Original Contributions |
From the Department of Anesthesiology (S.K.S.), University of Michigan Medical Center, Ann Arbor; the Department of Psychiatry (B.G., A.F.C.), University of Michigan Medical Center, Ann Arbor; the Department of Biostatistics and Clinical Trials Data Management Center in the College of Public Health (W.R.C.), University of Iowa Carver College of Medicine, Iowa City; Department of Emergency Medicine (P.A.S.), University of Michigan Medical Center, Ann Arbor; the Department of Neurology (S.A.), University of Iowa Carver College of Medicine, Iowa City; the Department of Neurosurgery (B.G.T.), University of Michigan Medical Center, Ann Arbor; and the Department of Anesthesia (M.M.T.), University of Iowa Carver College of Medicine, Iowa City.
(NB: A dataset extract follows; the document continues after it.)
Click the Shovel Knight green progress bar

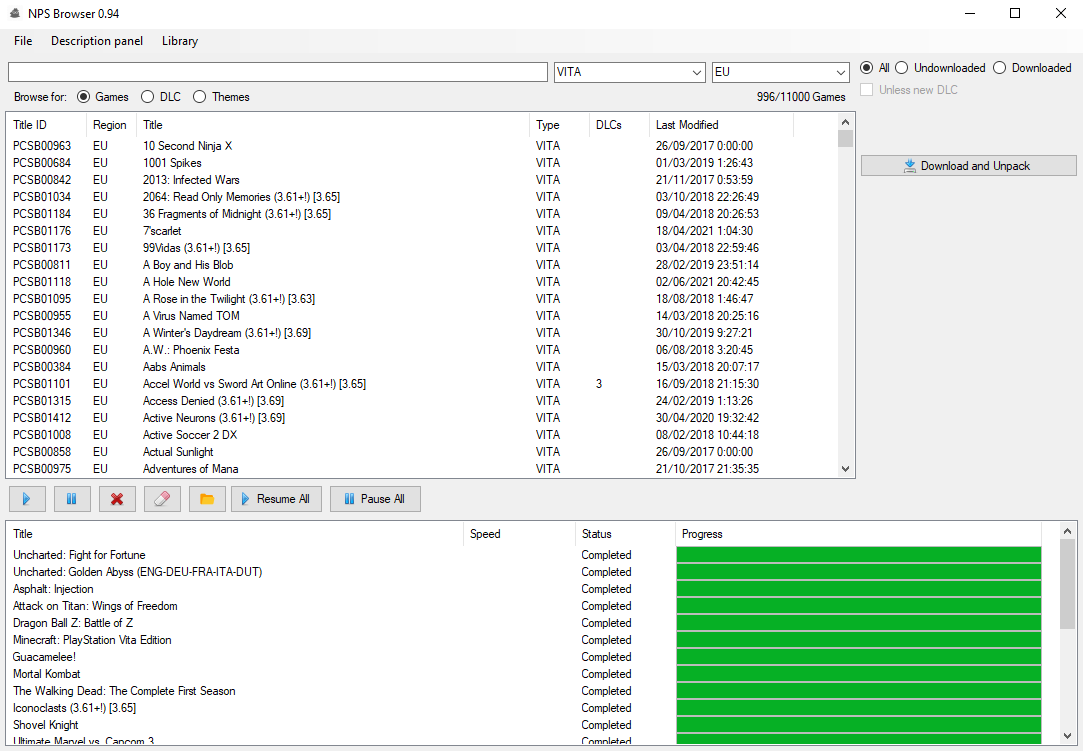(858, 725)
Correspondence to Satwant K. Samra, MD, Department of Anesthesiology, University of Michigan Medical Center, 1H247 University Hospital, 1500 East Medical Center Drive, Ann Arbor, MI 48109-0048. E-mail satsam{at}umich.edu
Background and Purpose— Abnormalities in neurocognitive function are common after surgery for aneurysmal subarachnoid hemorrhage, even among patients with good functional outcomes. The time course of neurocognitive recovery, along with the long-term effects of mild intraoperative hypothermia (33°C) and aneurysm location, is unknown. We determined these in a subset of subarachnoid hemorrhage patients enrolled in the Intraoperative Hypothermia for Aneurysm Surgery Trial (IHAST).
Methods— We performed a longitudinal, multicenter, prospective, blinded study of adult IHAST patients with a Glasgow Outcome Score=1 or 2 (independent function), 3 months postsurgery and a matched control group (n=45). Subjects were tested with a 5-test cognitive function battery and standard neurological evaluations at 3, 9 and 15 months postsurgery. The primary outcome measure was a composite score on cognitive test performance.
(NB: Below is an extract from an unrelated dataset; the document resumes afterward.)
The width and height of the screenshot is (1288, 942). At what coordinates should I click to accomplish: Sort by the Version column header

Results— There were 303 IHAST patients available for inclusion: 218 eligible, 185 enrolled (89 hypothermic, 96 normothermic). Significant cognitive improvement was noted from 3 to 9 (P<0.001) and 3 to 15 (P<0.001) months in both hypothermic and normothermic groups, even after adjusting for practice effects observed in the control group. No significant change was identified between 9 and 15 months. Neither mild hypothermia nor aneurysm location (anterior communicating artery versus others) had a significant effect on recovery over time or frequency of cognitive impairment. Compared with control group, the frequency of cognitive impairment (Z score <–1.96) in all patients at 3, 9 and 15 months was 36%, 26% and 23%, respectively.
Conclusions— In this population, cognitive improvement continued beyond 3 months, with a plateau between 9 and 15 months. This was not affected by the use of intraoperative hypothermia or anatomical location of aneurysm.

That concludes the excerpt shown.